Three to maybe Eight Drives

This is where it's hardest to decide which raid is best. All the simple raids make sense (well, maybe not raid-0), and raid-10 as well.

With just three drives, you can have raid-1 which adds the ability to detect corruption (not implemented in md, but if a disk is corrupted you could have majority vote). Raid-5 gives you both increased capacity and the ability to recover from a drive failure at the same time.

Adding a fourth drive, raid-1 no longer really makes sense. Raid-5 remains a good choice, and raid-6 adds the ability to recover from corruption. Raid-10 is a good choice, and raid-1+0 becomes an option.

Raid-10 is a good option for speed, especially for large files, because the read can be split across several drives.

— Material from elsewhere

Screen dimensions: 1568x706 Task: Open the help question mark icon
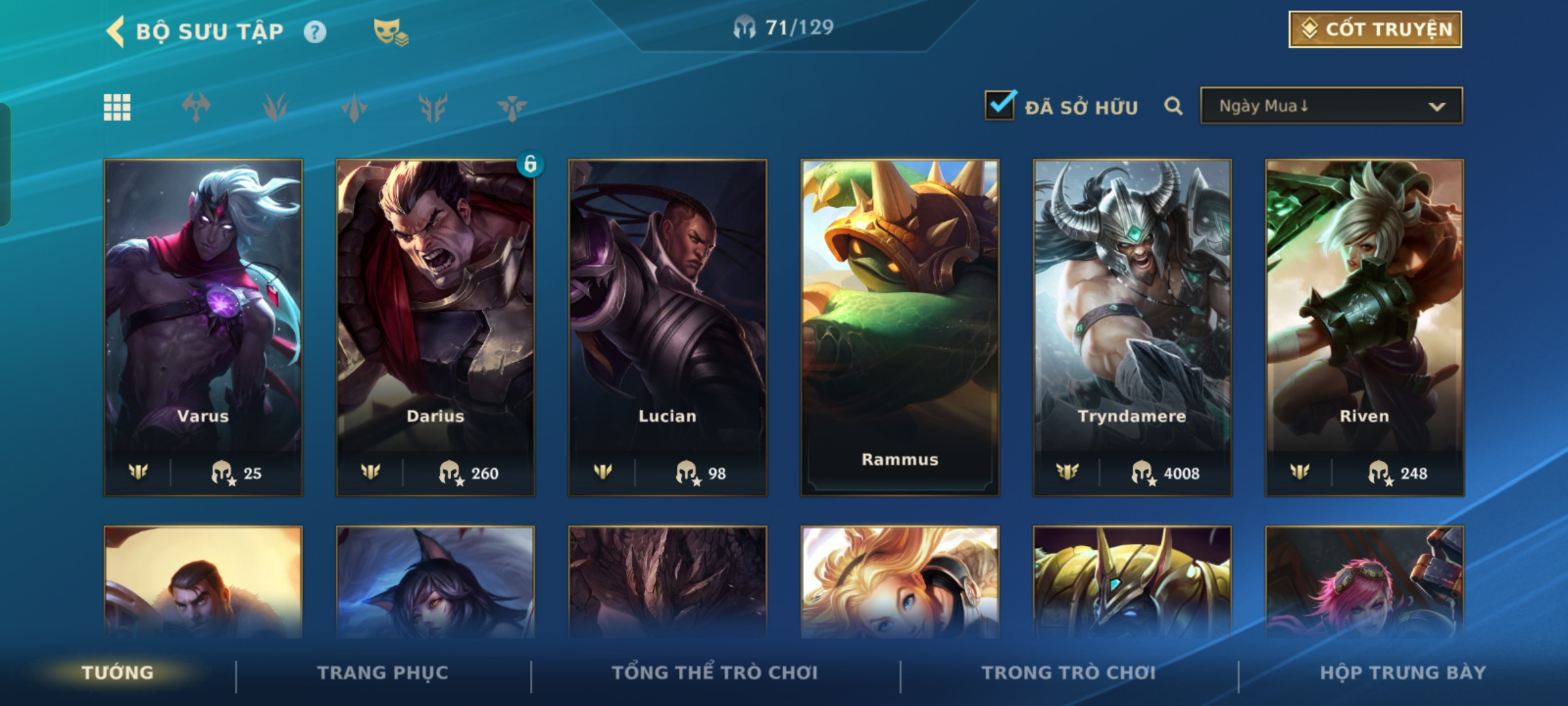coord(315,32)
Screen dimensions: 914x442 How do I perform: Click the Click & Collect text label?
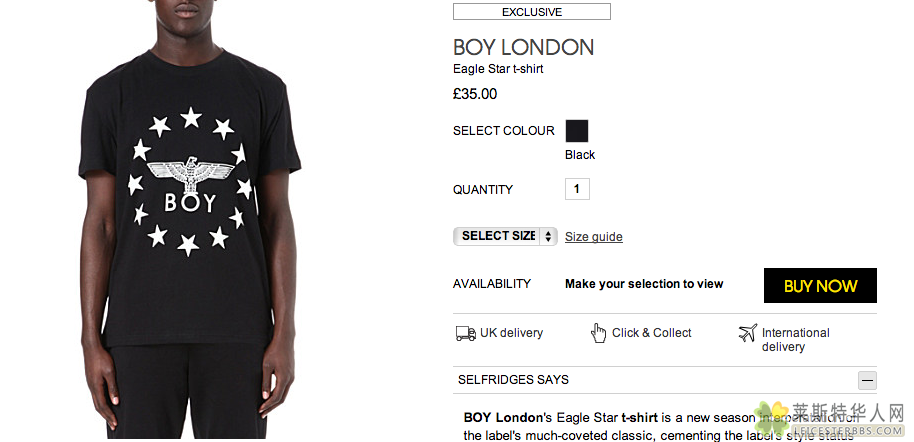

This is also the point at which defining a drive as a spare starts making sense. Before this, you're better off adding redundancy rather than a spare. And don't add a spare to a raid-5 - go raid-6 instead. Or if one of the drives is an SSD, you might want to define it as your journal, to speed up read and write speeds.

As you increase the number of drives, raid-6 becomes more and more the only sensible option. The more drives you have, the greater the likelihood that the array will suffer a second failure during a rebuild, and the greater the need for two redundant disks to protect you.

At some point a simple raid loses its ability to protect you, the likelihood of a cascade of failures just becomes too much. It's a judgement call at which point this occurs for you, but the need for extra parity disks and spares probably cuts in at about ten drives.

Note that having spare drives will markedly reduce the load on an array during reconstruction provided the drive in question hasn't failed completely. If the drive is accessible but faulty, md will just copy the failing drive to the new drive, hammering the array only when the failing drive is unreadable. If the failed drive is dead, md needs to reconstruct it by hammering the entire array, massively increasing the risk of failure.

More than Eight Drives

At this point you really need a complex raid, ie raid-1+0, raid-5+0 or raid-6+0. And spare drives!

The problem here is how do you group your drives. Your best bet is probably raid-60, so you'll want your drives in groups of six to eight in a raid-6. And you won't want to change this after you've set them up! You can then group your raid-6s into a raid-0. The question there is which raid-0 - linear or striped? You're probably better off spreading the load over all the drives, so it's likely to be striped. And you do not want any of your arrays to fail, so you will need several spares configured to take over if a drive dies. You can configure the arrays in a pool so a spare can be automatically allocated as required.

The big difficulty with a setup like this is that the array will be very hard to grow - you really need to add a complete new matching raid-6 to your stripe set, which means adding a lot of disks in one hit every time. But if you really need an array that big, chances are it is a commercial setup and the cost of the drives is negligible when compared to everything else.